Welcome to another issue of Mind Macros - I hope you find something of value.
“In Buddhism we say chisoku, which means ‘be satisfied’. Knowing how much is enough is about finding satisfaction in what you already have. Human desire is endless. Once we acquire one thing, we desire ten of them. And when we acquire ten things, we want a hundred. Even though we know we don’t need it, we are unable to rein in our desire. Once engulfed by these feelings, there is no way to satisfy ourselves. There will be times when we want something we do need. There is nothing wrong with this. But once we acquire the minimum necessary amount, we must learn to tell ourselves, ‘Ah, this is enough for me.’ And then we must keep in check our desire for other things.” — From Zen: The Art of Simple Living by Shunmyō Masuno
Be aware of the endless path of human desire and its insatiable nature. According to mimetic theory discussed last week, human desire is a want for what others possess. Consider if you truly need something or if it is being sold to you by these models we seek to emulate.
Indian-American entrepreneur Naval Ravikant has a striking observation about desire:
“Desire is a contract that you make with yourself to be unhappy until you get what you want.”
“Wabi-sabi is a Japanese concept that shows us the beauty of the fleeting, changeable, and imperfect nature of the world around us. Instead of searching for beauty in perfection, we should look for it in things that are flawed, incomplete. This is why the Japanese place such value, for example, on an irregular or cracked teacup. Only things that are imperfect, incomplete, and ephemeral can truly be beautiful, because only those things resemble the natural world.” — From Ikigai by Héctor García Puigcerver
We are prone to erecting roadblocks between ourselves and happiness. Perhaps we are enjoying a meal with friends, celebrating a recent achievement. A joke told by our friend about their workplace brings to mind a problem we are facing with our boss. This burden looms over the rest of the evening as we replay the argument, imagining all the things we should have said. The desire to edit our lives stems from the idea that they could be better, even perfect.
The promise we tell ourselves is seductive: “I’ll be happy when I get a promotion, buy a new car, or move to a different city.” We could also express that promise as: “I will not allow myself to be happy until my desires are satisfied.” But why wait? Because even if a genie granted each desire, we’d quickly return to our baseline level of happiness and still crave more. In psychology, this tendency is called the hedonic treadmill.
Desire draws us towards something just out of reach, shifting our attention to the horizon instead of our immediate surroundings. We can avoid all this unnecessary suffering by letting go of expectations and accepting the imperfection of the present moment.
“There are things that are within our power, and things that fall outside our power. Within our power are our own opinions, aims, desires, dislikes—in sum, our own thoughts and actions. Outside our power are our physical characteristics, the class into which we were born, our reputation in the eyes of others, and honors and offices that may be bestowed on us.
“Whenever distress or displeasure arises in your mind, remind yourself, ‘This is only my interpretation, not reality itself.’ Then ask whether it falls within or outside your sphere of power.
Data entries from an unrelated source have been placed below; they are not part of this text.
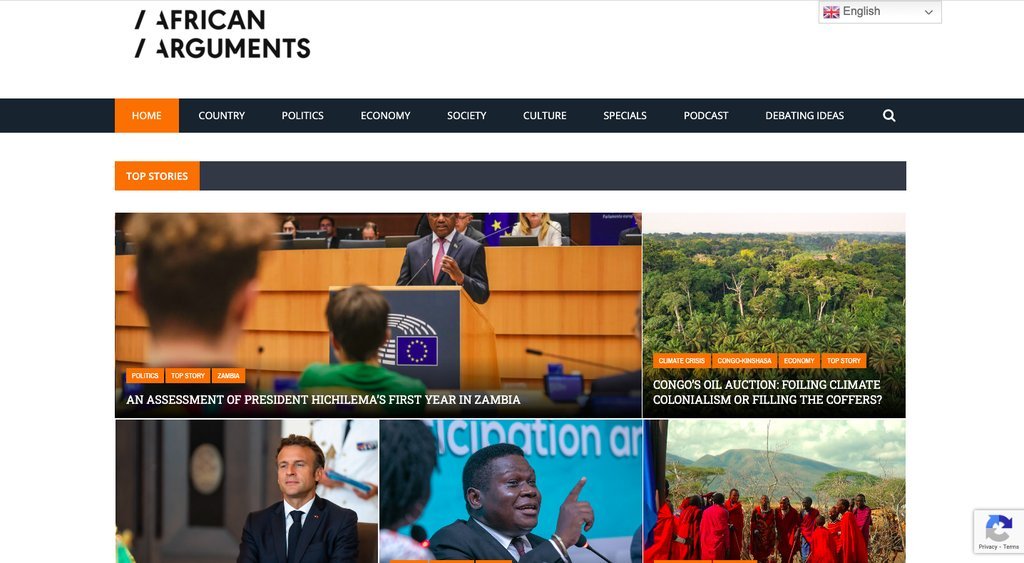This screenshot has height=563, width=1024.
Task: Click the reCAPTCHA badge icon
Action: point(999,532)
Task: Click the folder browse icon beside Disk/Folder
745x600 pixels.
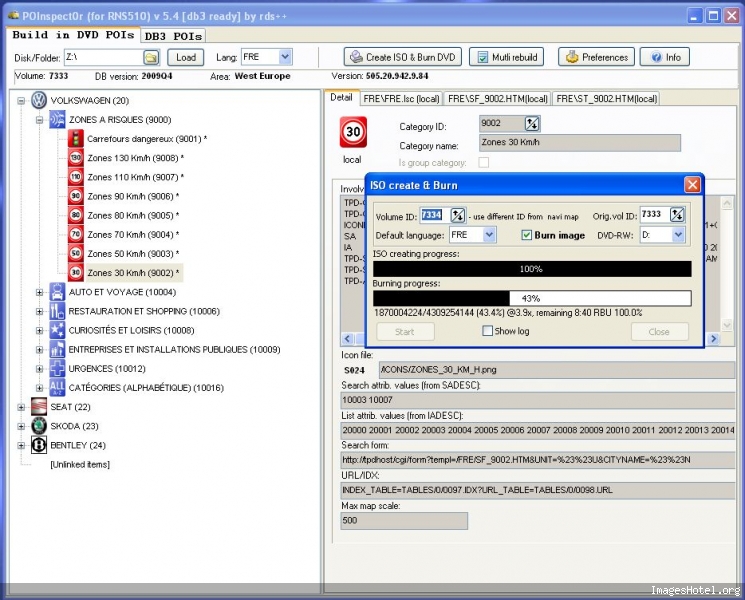Action: pos(151,58)
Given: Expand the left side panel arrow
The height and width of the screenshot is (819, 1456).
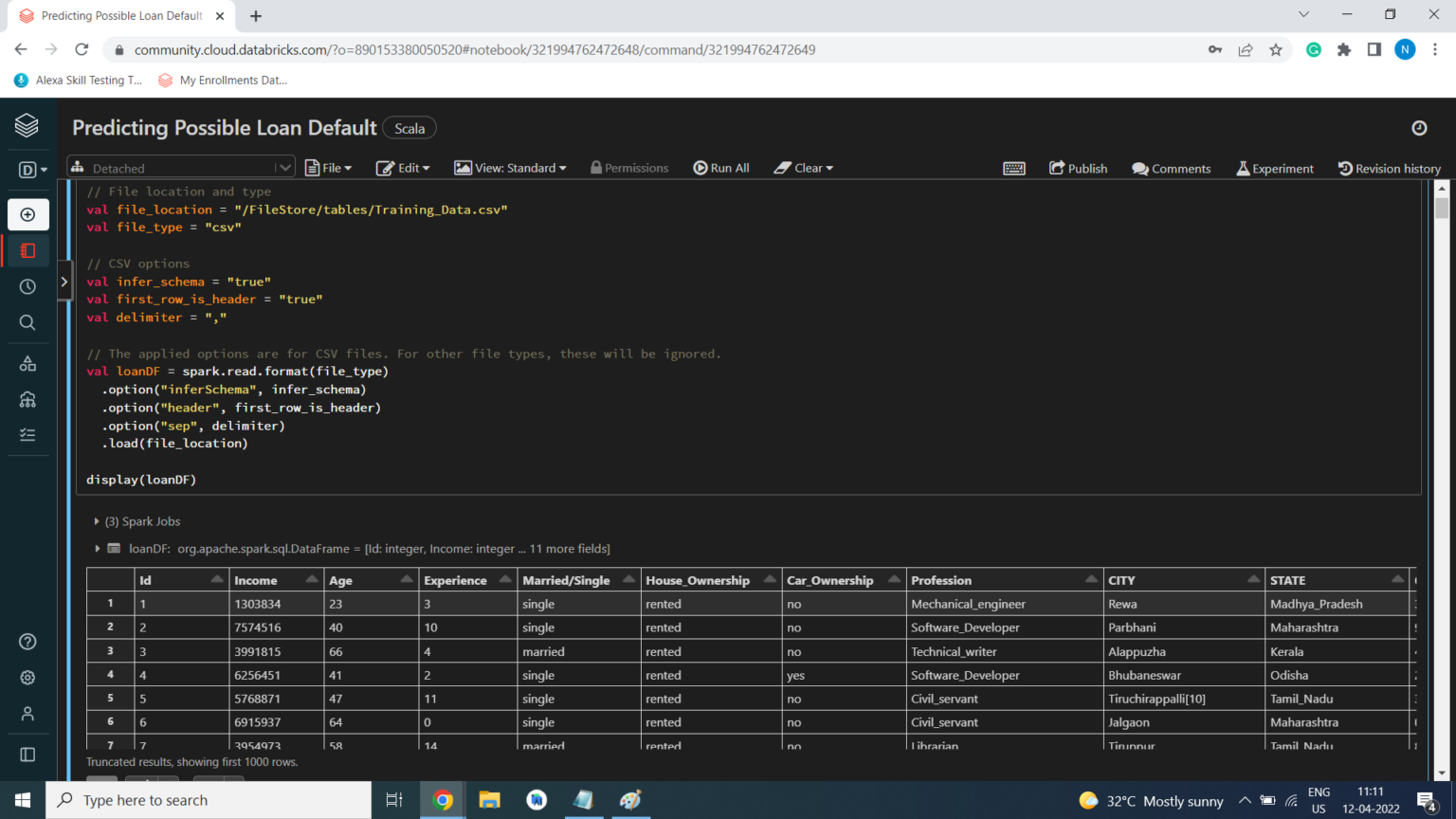Looking at the screenshot, I should coord(64,282).
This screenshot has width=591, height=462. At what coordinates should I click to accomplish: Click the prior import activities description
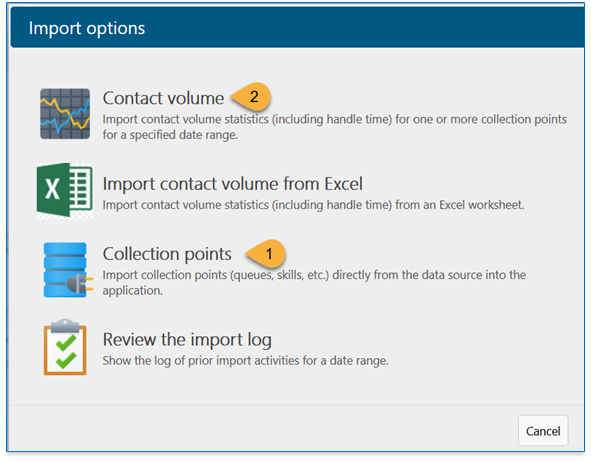[x=245, y=361]
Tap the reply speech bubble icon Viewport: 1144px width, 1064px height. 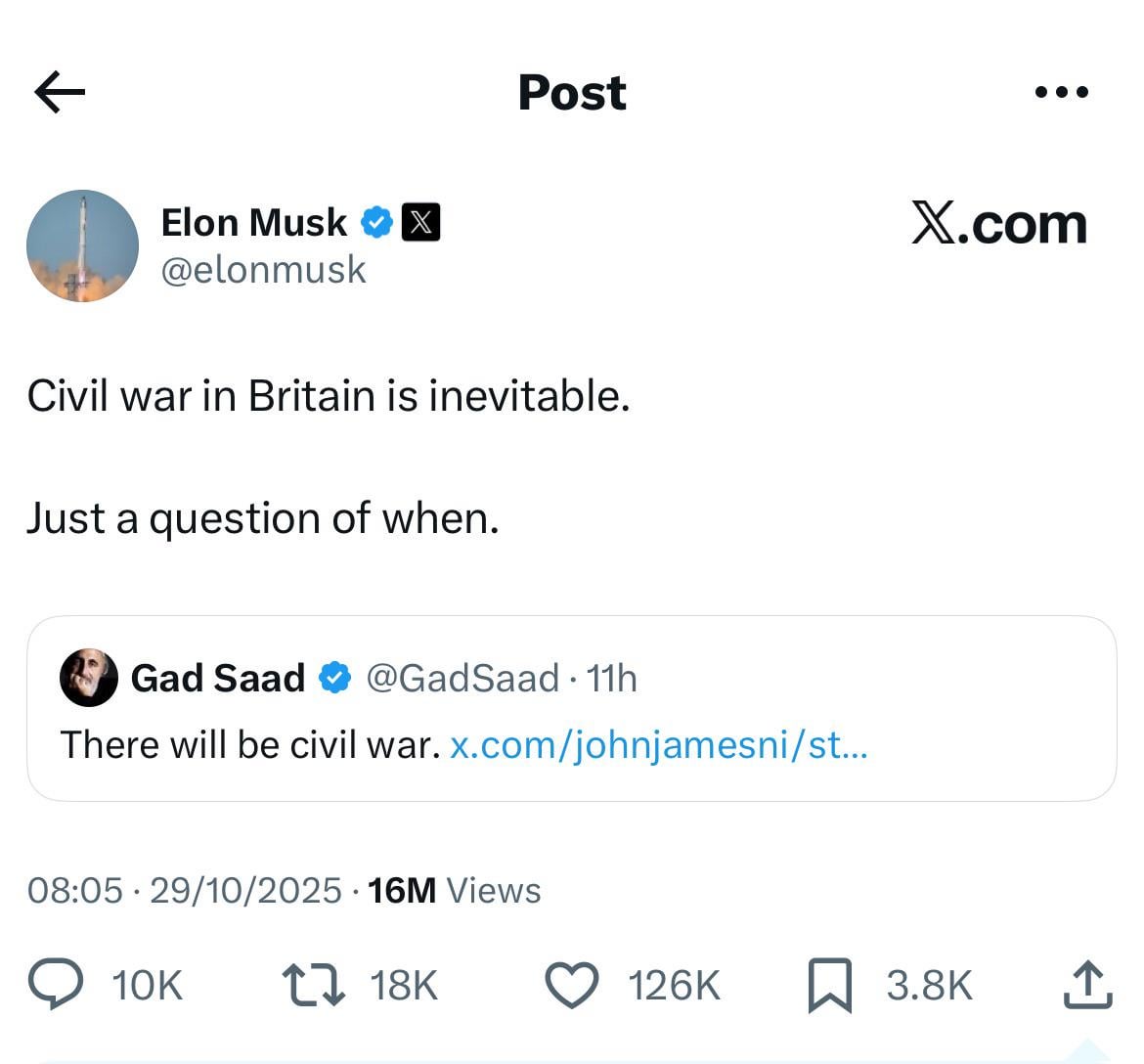pyautogui.click(x=56, y=984)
And, if it is beyond your power to control, let it go.” – Epictetus’ words, translated by Sam Torde from his book The Manual
Thinking about something we cannot control is, by definition, a waste of time. Even so, we are wired to worry and cannot turn it off. But when our minds run away with trepidation, Epictetus’ words provide the logic to help rein them in.
Lamenting over things we can’t control is a cornerstone of human suffering. Stoicism, an ancient Greek philosophy, recognizes this fact and teaches that while we can influence many things in our lives, only our actions are completely within our control. Rather than worrying about everything we cannot control, we have only one role to fulfill: ensuring that our actions are the right ones.
I use this quote from Marcus Aurelius as my motto:
“Just that you do the right thing. The rest doesn’t matter.”
An echo chamber refers to beliefs being amplified and confirmed inside a closed system, away from any rebuttal. Theories are reinforced inside them without any exposure to opposing viewpoints. The result of residing inside an echo chamber is confirmation bias, in which a person interprets information in a way that supports their current beliefs.
“When one is seeking to become informed on complex subjects such as politics, echo chambers are inherently distorting. By getting their news from Facebook, and other platforms, where friends share cultural and political leanings, people are more exposed to people who agree with them, and evidence that supports their views. They are less exposed to opposing perspectives.” – From Rebel Ideas by Matthew Syed
C. Thi Nguyen on identifying an echo chamber:
“Does a community’s belief system actively undermine the trustworthiness of any outsiders who don’t subscribe to its central dogmas? Then it’s probably an echo chamber.”
“Be humble. Be teachable. The universe is bigger than your view of the universe. There’s always room for a new idea. Humility is necessary for growth.”
“Most geniuses—especially those who lead others—prosper not by deconstructing intricate complexities but by exploiting unrecognized simplicities.”